The direct electrophysiological characterization of sperm Ca(2+) channels has been precluded by their small size and flat shape. An alternative to study these channels is to use spermatogenic cells, the progenitors of sperm, which are larger and easier to patch-clamp. In mouse and rat, the only voltage-dependent Ca(2+) currents displayed by these cells are of the T type. Because compounds that block these currents inhibit the zona pellucida-induced Ca(2+) uptake and the sperm acrosome reaction (AR) at similar concentrations, it is likely that they are fundamental for this process. Recent single channel recordings in mouse sperm demonstrated the presence of a Cl(-) channel. This channel and the zona pellucida (ZP)-induced AR were inhibited by niflumic acid (NA), an anion channel blocker [Espinosa et al. (1998): FEBS Lett 426:47-51]. Because NA and other anion channel blockers modulate cationic channels as well, it became important to determine whether they affect the T-type Ca(2+) currents of spermatogenic cells.

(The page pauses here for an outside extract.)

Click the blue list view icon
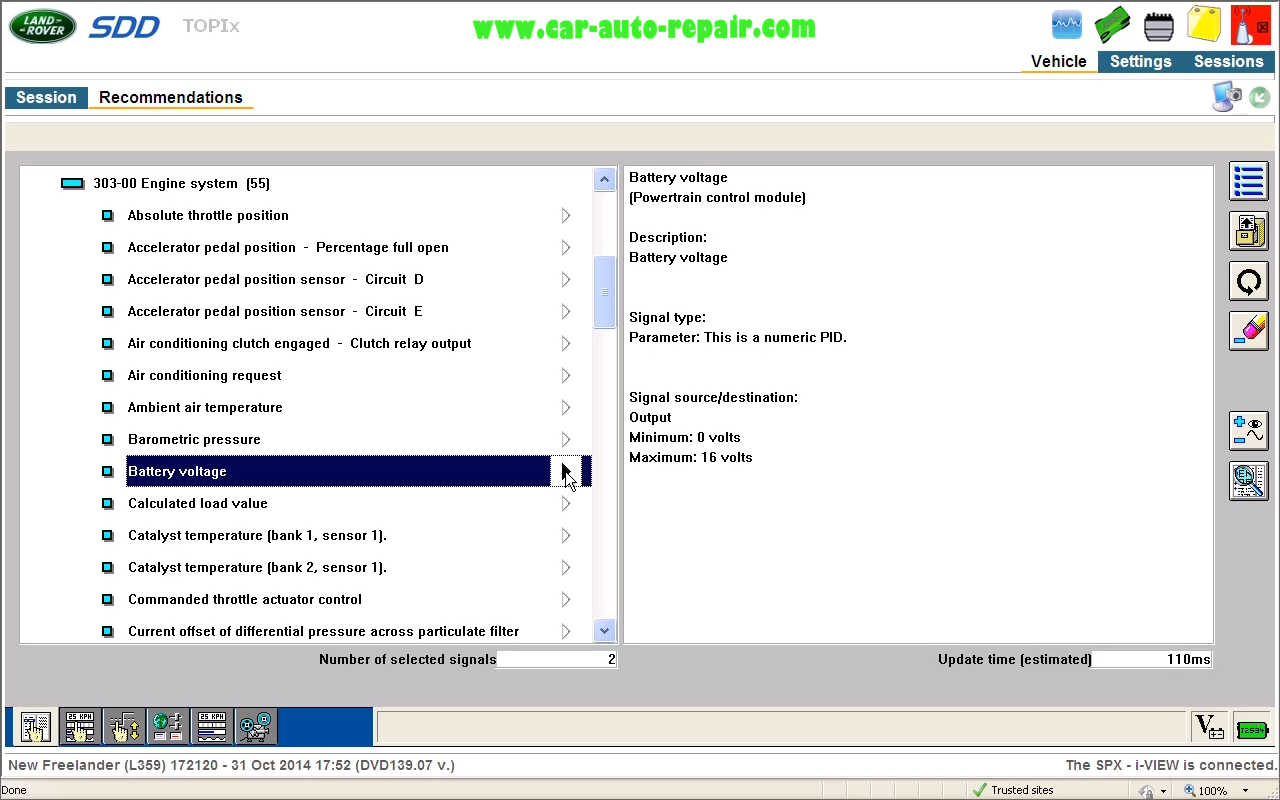coord(1248,182)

These currents were blocked in a voltage-dependent manner by NA, 1, 9-dideoxyforskolin (DDF), and 5-nitro-2-(3-phenylpropylamine)benzoic acid (NPPB). The IC(50) values at -20 mV were 43 microM for NA, 28 microM for DDF, and 15 microM for NPPB. Moreover, DDF partially inhibited the ZP-induced AR (40% at 1 microM) and NPPB displayed an IC(50) value of 6 microM for this reaction. These results suggest that NA and DDF do not inhibit the ZP-induced AR by blocking T-type Ca(2+) currents, while NPPB may do so. Interestingly 200 microM NA was basically unable to inhibit alpha1E Ca(2+) channels expressed in Xenopus oocytes, questioning that this alpha subunit codes for the T-type Ca(2+) channels present in spermatogenic cells. Evidence for the presence of alpha1C, alpha1G, and alpha1H in mouse pachytene spematocytes and in round and condensing spermatids is presented.

T-type Ca2+ channels and alpha1E expression in spermatogenic cells, and their possible relevance to the sperm acrosome reaction.

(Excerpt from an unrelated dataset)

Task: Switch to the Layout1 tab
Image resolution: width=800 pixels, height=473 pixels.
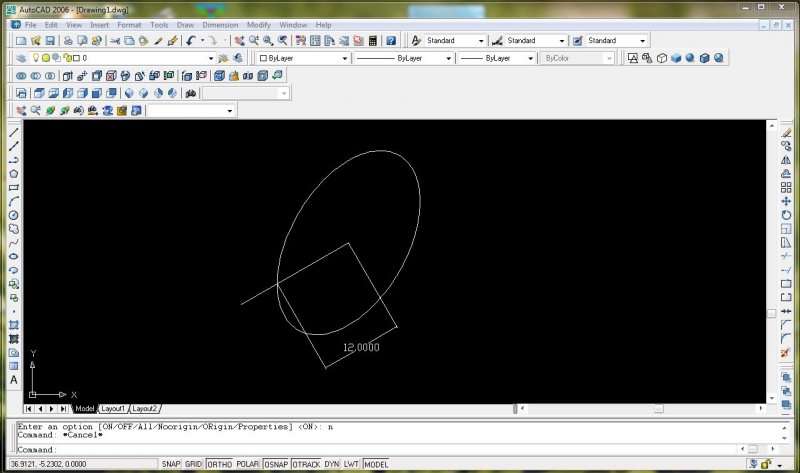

There is pharmacological evidence that Ca2+ channels play an essential role in triggering the mammalian sperm acrosome reaction, an exocytotic process required for sperm to fertilize the egg. Spermatozoa are small terminally differentiated cells that are difficult to study by conventional electrophysiological techniques. To identify the members of the voltage-dependent Ca2+ channel family possibly present in sperm, we have looked for the expression of the alpha 1A, alpha 1B, alpha 1C, alpha 1D and alpha 1E genes in mouse testis and in purified spermatogenic cell populations with RT-PCR. Our results indicate that all 5 genes are expressed in mouse testis, and in contrast only alpha 1E, and to a minor extent alpha 1A, are expressed in spermatogenic cells. In agreement with these findings, only T-type Ca2+ channels sensitive to the dihydropyridine nifedipine were observed in patch-clamp recordings of pachytene spermatocytes. These results suggest that low-threshold Ca2+ channels are the dihydropyridine-sensitive channels involved in the sperm acrosome reaction.